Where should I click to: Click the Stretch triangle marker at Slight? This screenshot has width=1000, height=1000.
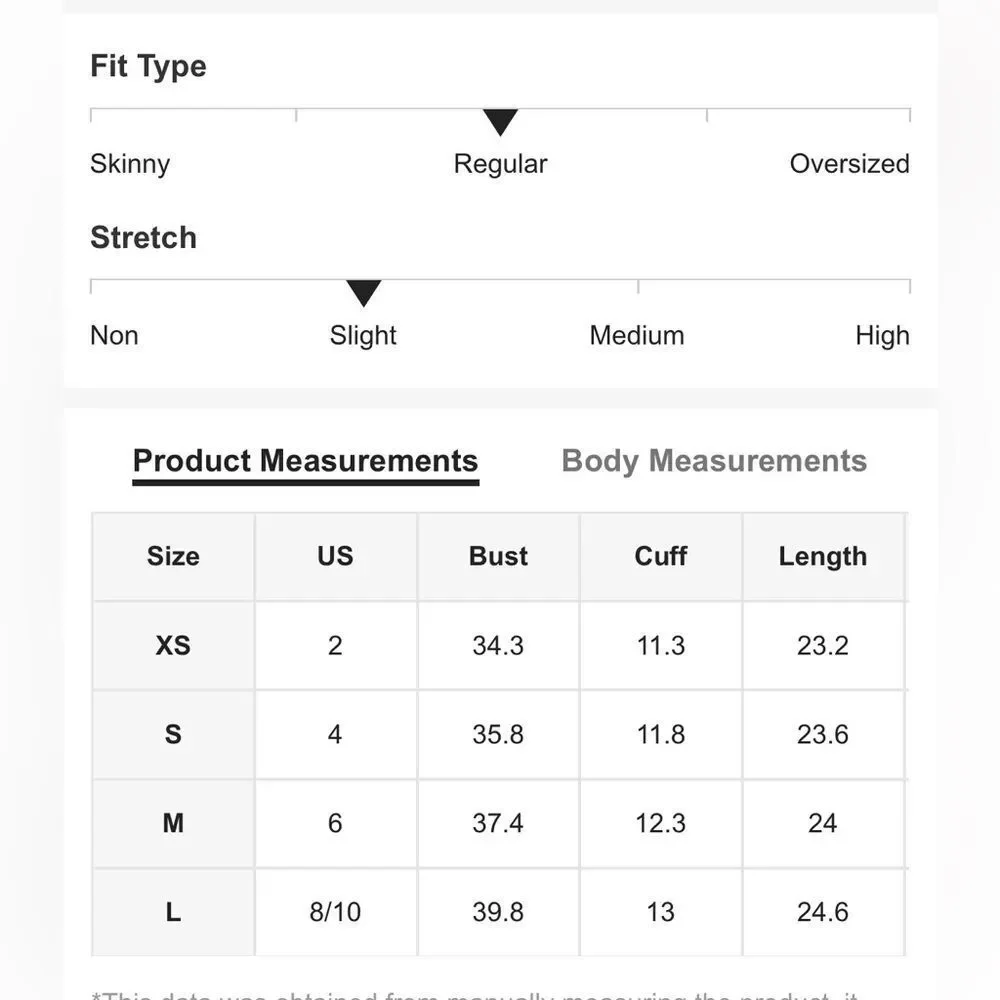pyautogui.click(x=364, y=293)
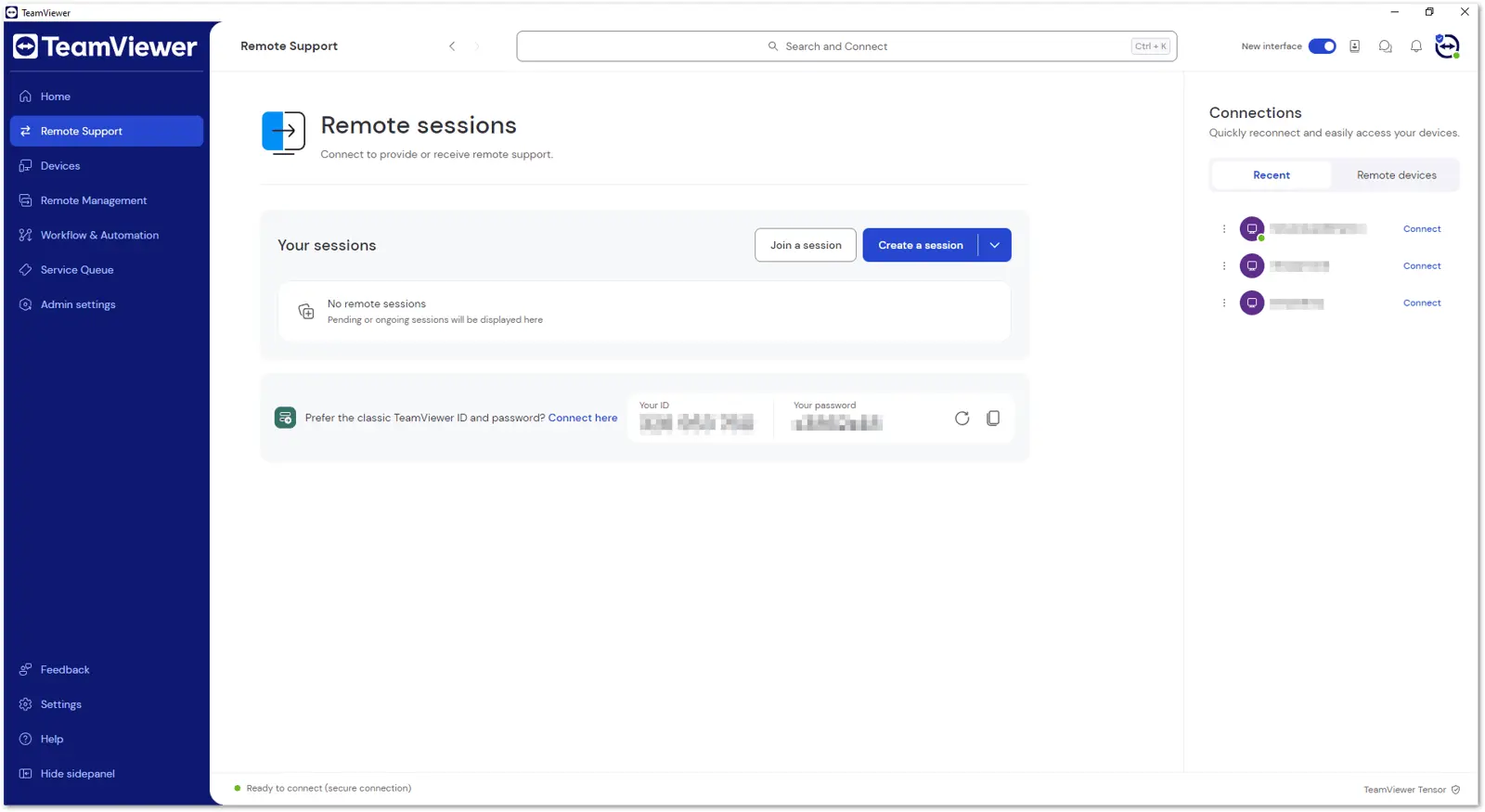Toggle the New interface switch
This screenshot has width=1485, height=812.
click(1322, 46)
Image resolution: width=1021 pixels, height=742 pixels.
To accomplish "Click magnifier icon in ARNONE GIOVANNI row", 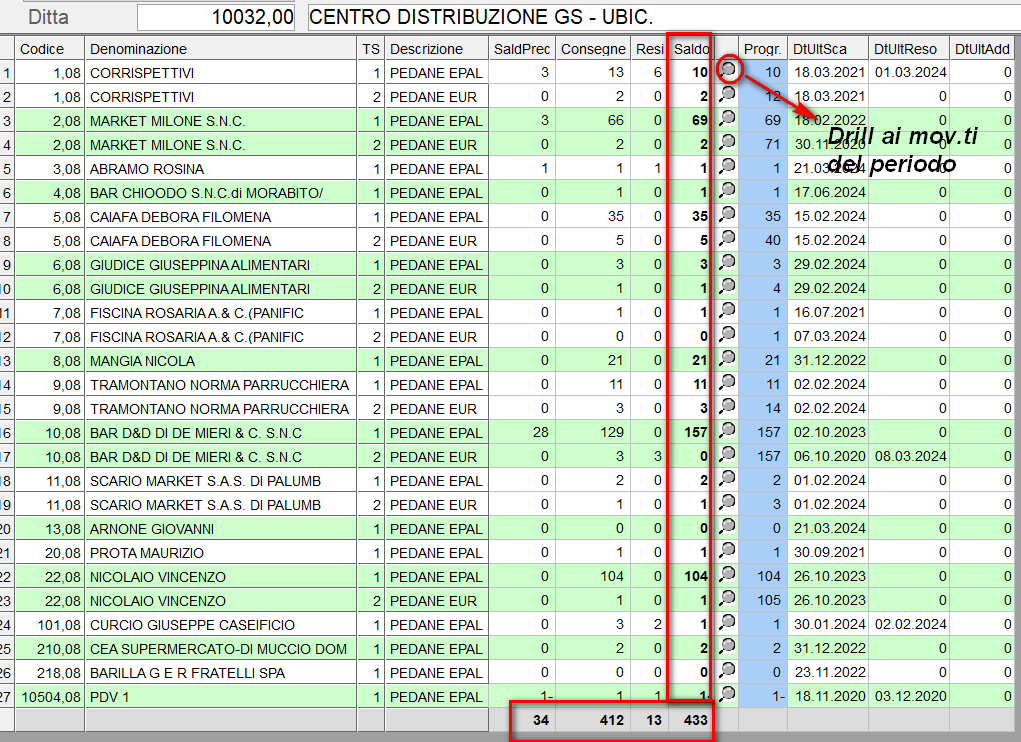I will (727, 528).
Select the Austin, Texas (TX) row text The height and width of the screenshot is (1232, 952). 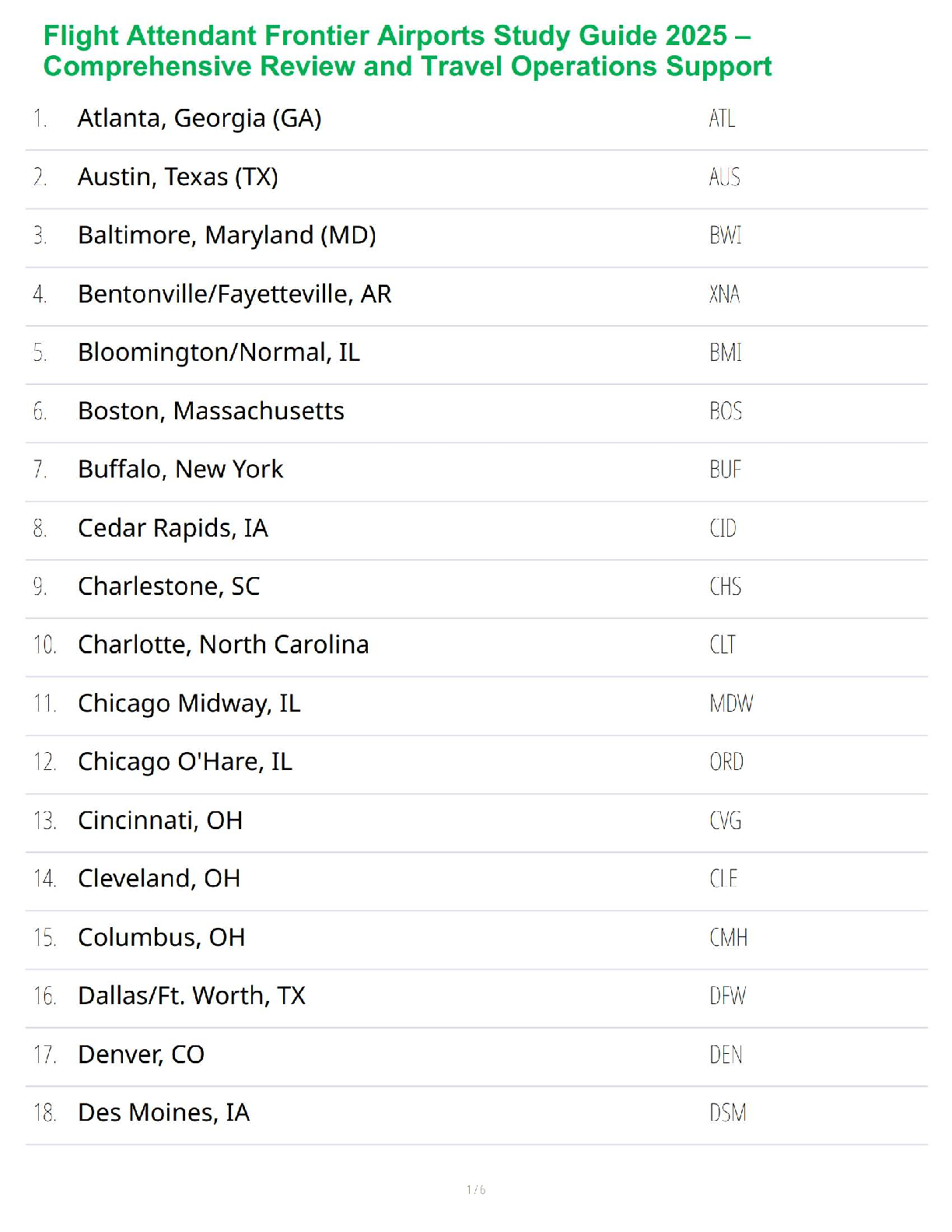click(177, 177)
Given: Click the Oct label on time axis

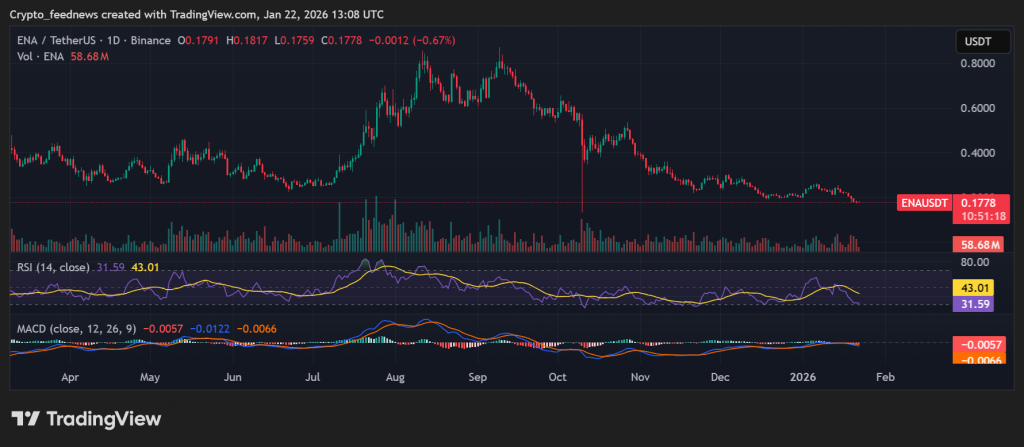Looking at the screenshot, I should (559, 379).
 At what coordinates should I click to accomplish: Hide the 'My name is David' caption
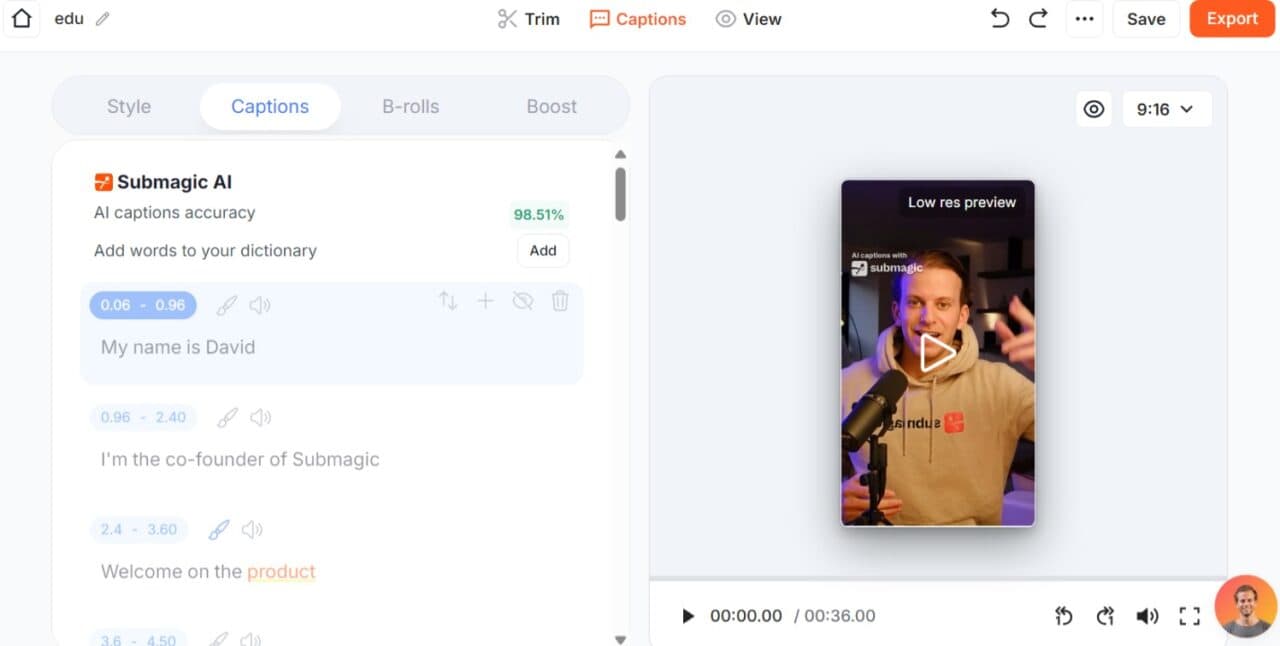(x=523, y=300)
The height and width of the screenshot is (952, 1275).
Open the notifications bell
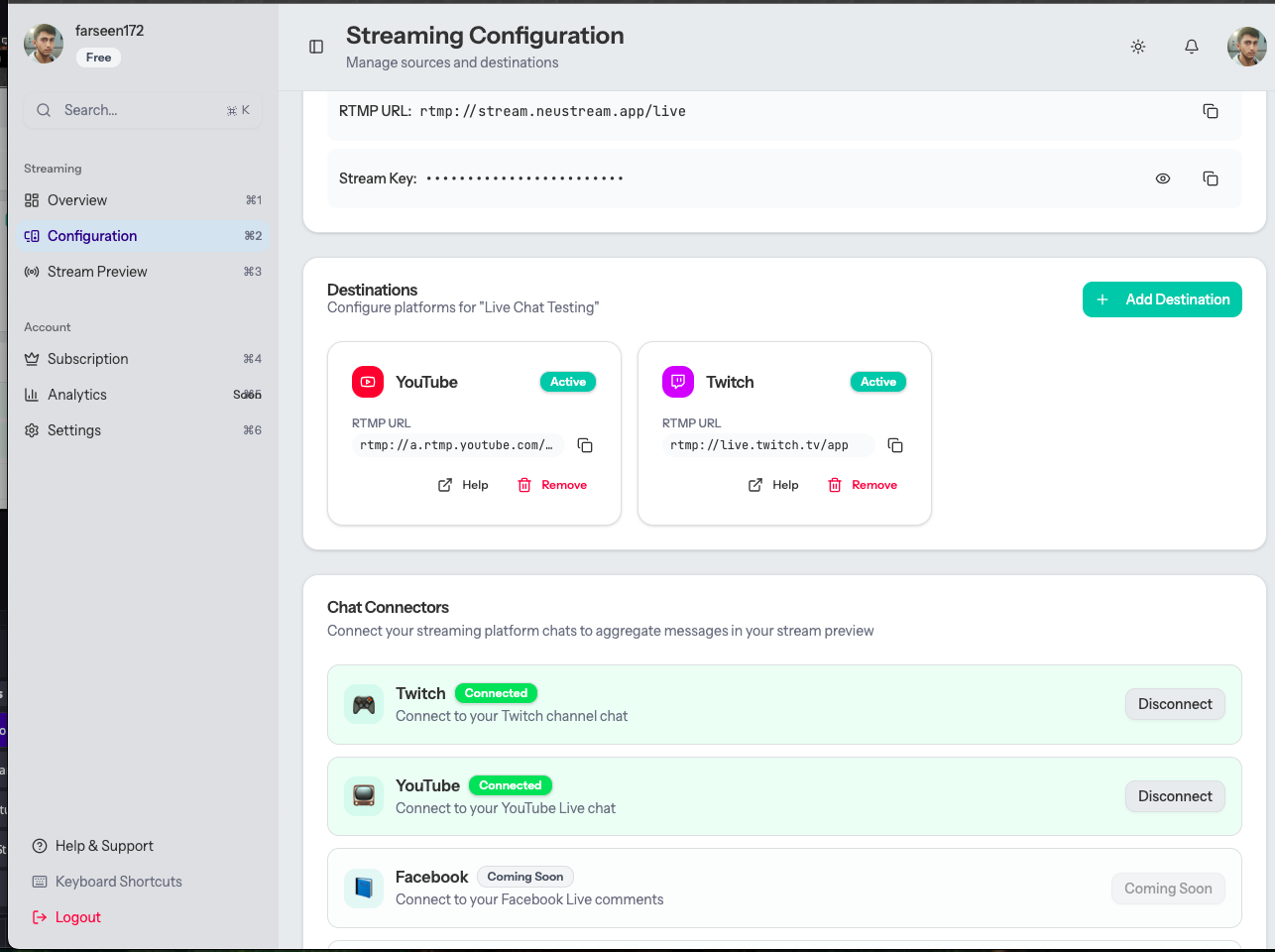[x=1191, y=46]
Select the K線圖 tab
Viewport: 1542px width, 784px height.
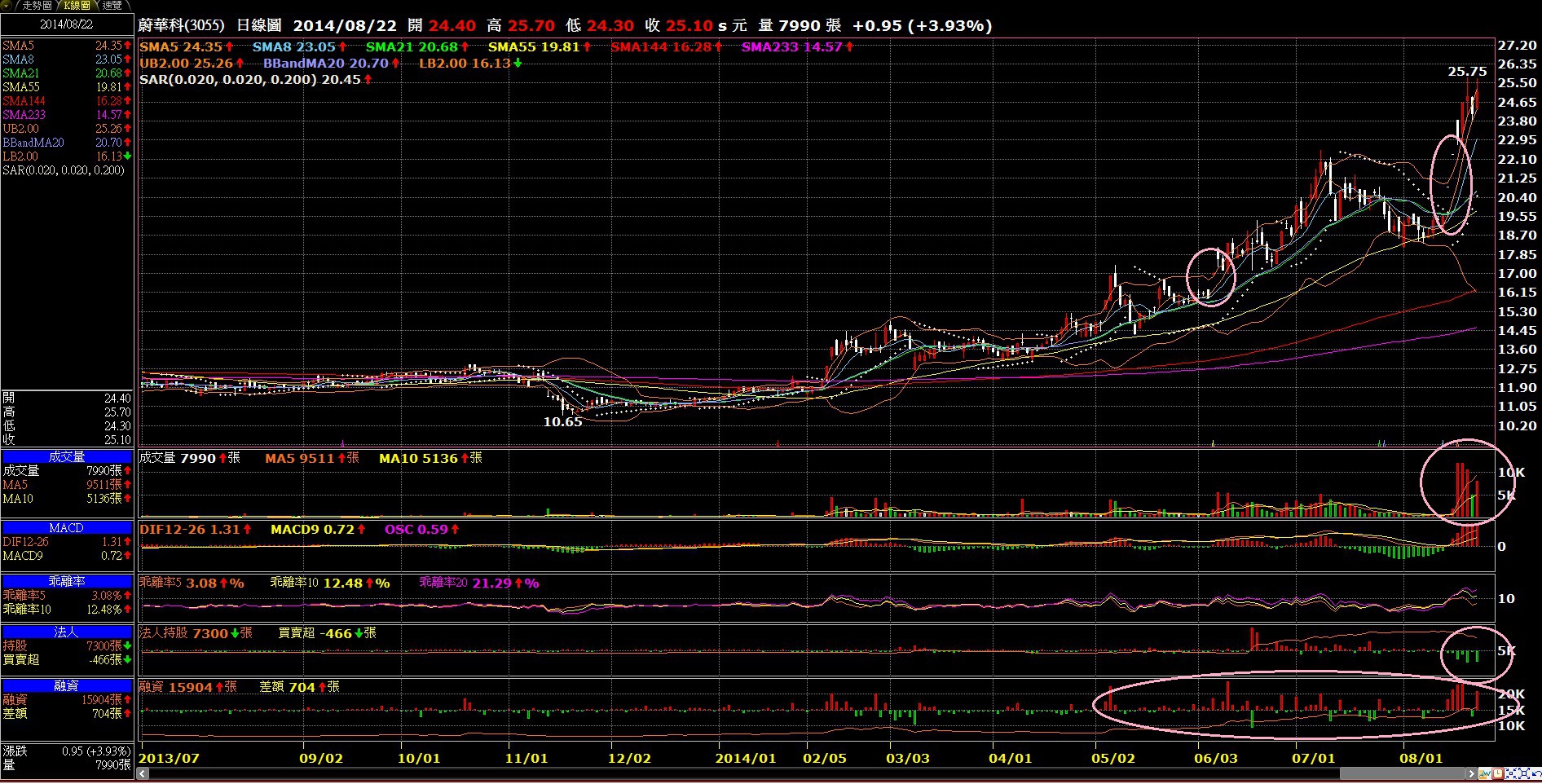[x=77, y=6]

○ ○ ○

### [Problem statement]
From the line with "Open the notifications bell" down to the last line of the entries above, set down every line exactly, apart from the pictures.

### [Finished exercise]
Open the notifications bell
[x=1191, y=46]
Select the K線圖 tab
Viewport: 1542px width, 784px height.
[x=77, y=6]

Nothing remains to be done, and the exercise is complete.